Right now the slsa-verifier is designed around a closed-world assumption, i.e. it can validate attestations generated by known builders and rejects attestations for unknown builders.

Ideally, there would be a set of generic requirements that must be fulfilled by any SLSA compliant builder which can be verified by the slsa-verifier in order to conclude if the given attestation is valid.

This would help to work on other builders.

[laurentsimon]

Thanks for the issue. @ramonpetgrave64
Can you give an overview of a solution that you'd like to see? We've considered using an internal cue / rego or other policy engine so that users with private builders can more easily integrate new builders in slsa-verifier. Would that be god enough or not?

I think it'd be useful to have one tool to verify many builders, as it improves UX for end-users

[netomi]

I dont have a technical solution in mind as of now, but wanted to create this ticket to raise awareness that we will need some kind of generic way to verify attestations generated from different builders unless you put all the burden to the user to figure out by himself how artifacts with attestations can be verified.

[laurentsimon]

Would something like an interface https://github.com/slsa-framework/slsa-verifier/blob/main/verifiers/internal/gcb/slsaprovenance/iface/provenance.go help?

Do you imagine some sort of plugin mechanism or a way for developers to extend the slsa-verifier with a fork where they add their own code, eg via an interface as above?

@ramonpetgrave64

[ramonpetgrave64]

What kinds of unknown builders are you thinking?
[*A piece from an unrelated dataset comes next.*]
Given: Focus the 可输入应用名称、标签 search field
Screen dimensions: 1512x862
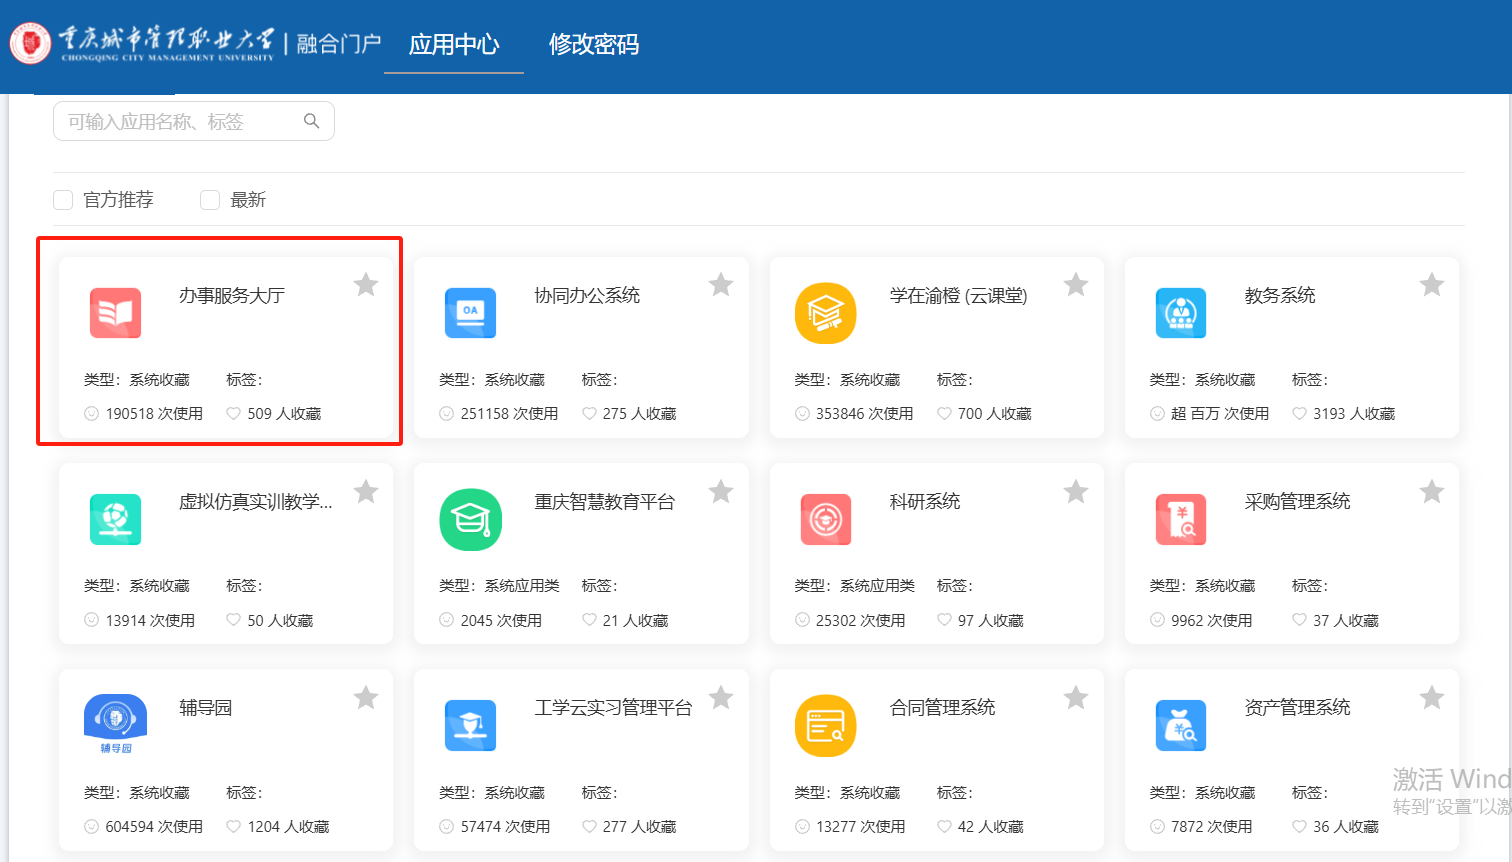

Are they still github actions?

[laurentsimon]

They may be builder for CircleCI or others, even private builder. So there are not GitHub based

[fmoessbauer]

I would also like to see this. While the SLSA data formats themselves are generic and pretty well documented, the infrastructure around is quite use-case specific.

I'm considering generating provenance attestation data in KAS. The implementation is quite straight-forward, but testing this is nearly impossible as I can only verify the data with my own tooling. By that, I can't be sure to correctly generate the "statement" and the DSSEv1 "envelope". This makes it impossible to check interoperability. Also a lot of documentation, tooling and end-to-end examples are still based on the in-toto v0.1 spec (link format), which is not very helpful.

For a wider adoption of in-toto / SLSA, it would tremendously help to have a generic tool that works on information passed on the command line:

• take at least one artifact file as input (corresponds to "subject")
• take a DSSEv1 envelope as input + some params for checking the signature (like a GPG keyid, PEM file, ...)

The tool should check the following:

• the signature is correct
• the resource descriptors are syntactically valid
• the attestation format is a well-known one
• For well-known formats, also check if the format is syntactically valid

[laurentsimon]

Will any of you attend the OSS@NA in Seattle next month?

[fmoessbauer]

Will any of you attend the OSS@NA in Seattle next month?

I will be at the co-located "Embedded OSS Summit". Let's meet.

[laurentsimon]

Great. How do we get in touch? Slack? Email?